After finding the line with "You are a GUI" in the entries below, copy that line and each one after it exactly, through the last line, and omit pictures.

▸ EXTRACTED INFORMATION:
# # # # # # #

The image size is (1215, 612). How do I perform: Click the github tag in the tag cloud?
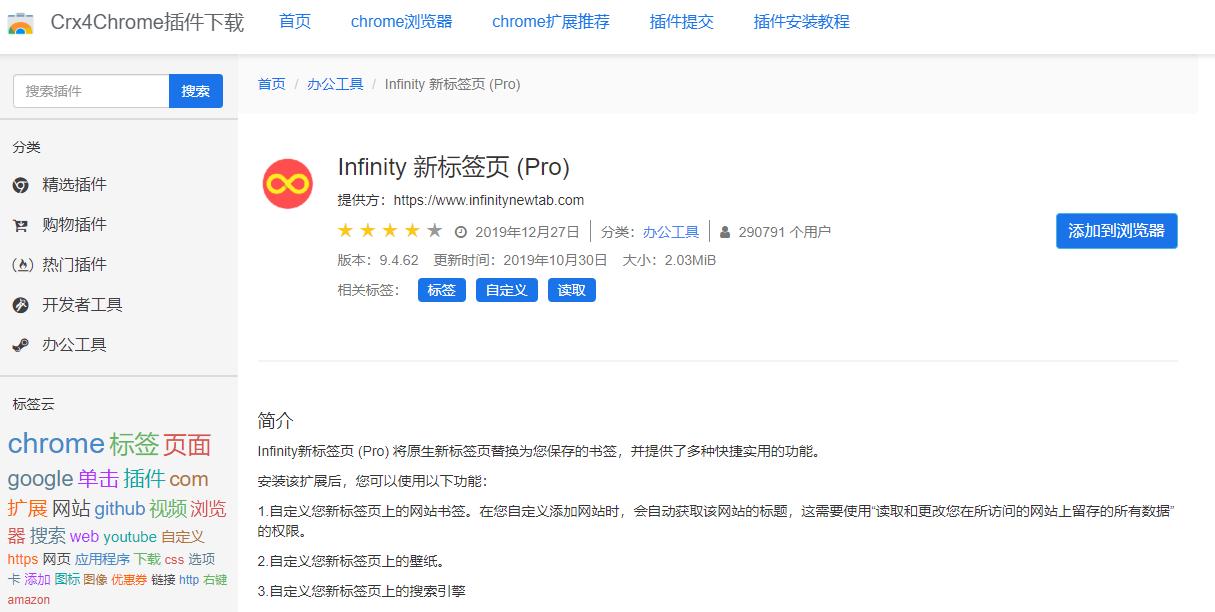pyautogui.click(x=120, y=509)
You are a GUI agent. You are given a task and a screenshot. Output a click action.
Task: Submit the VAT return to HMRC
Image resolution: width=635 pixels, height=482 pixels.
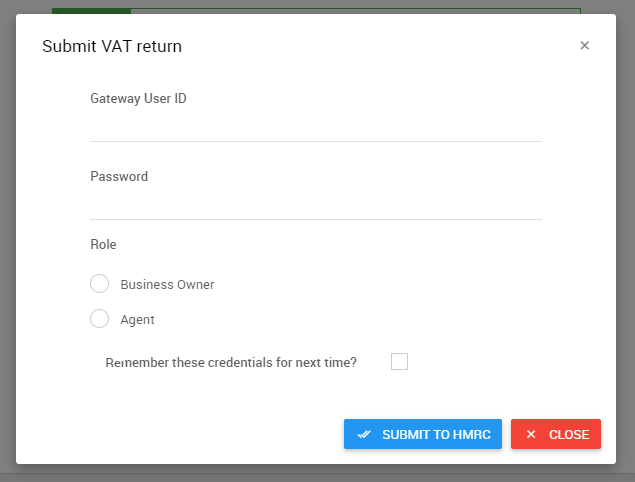(423, 434)
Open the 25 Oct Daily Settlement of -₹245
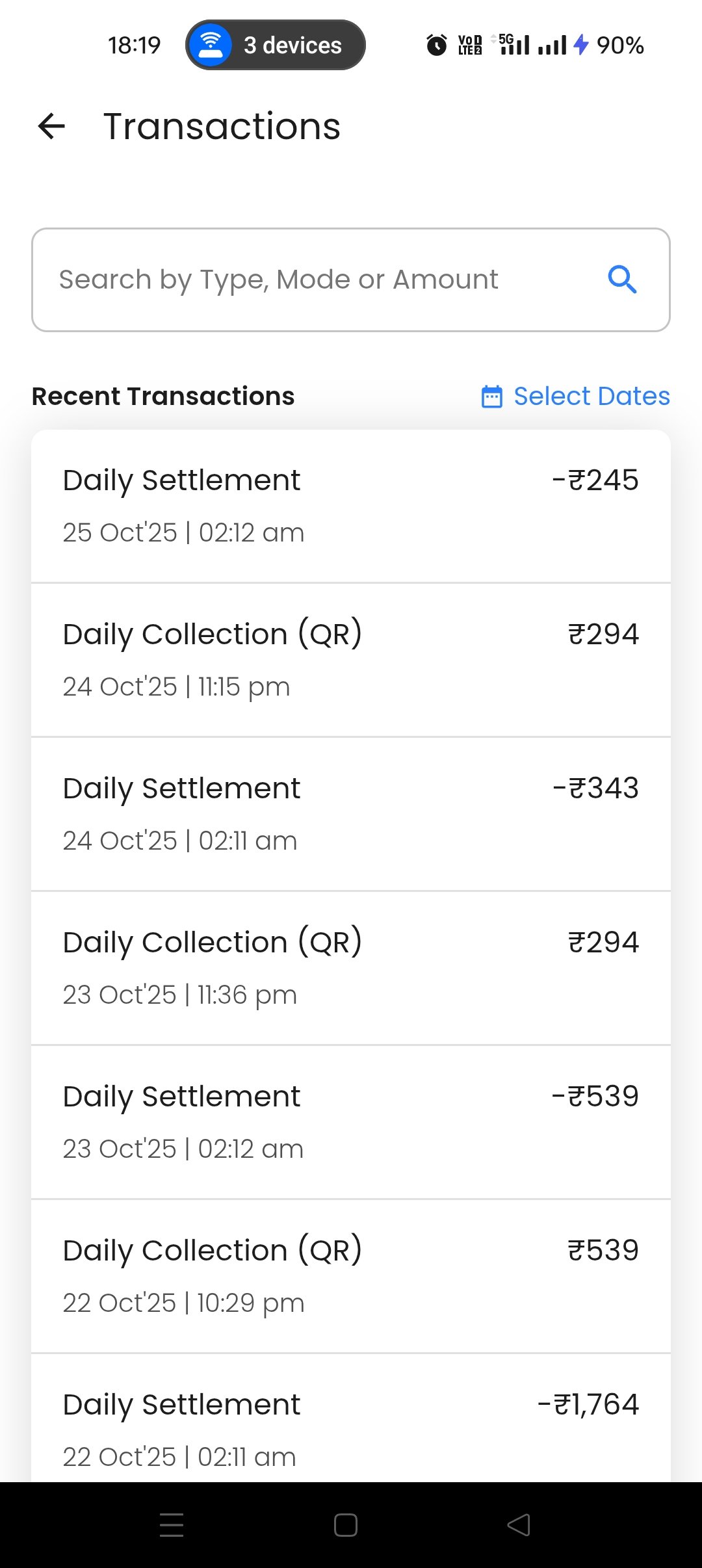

# # # # # # #

▸ RESULT OF THE EXERCISE:
You are a GUI agent. You are given a task and a screenshot. Output a click action.
Task: Submit the VAT return to HMRC
Image resolution: width=635 pixels, height=482 pixels.
(423, 434)
Open the 25 Oct Daily Settlement of -₹245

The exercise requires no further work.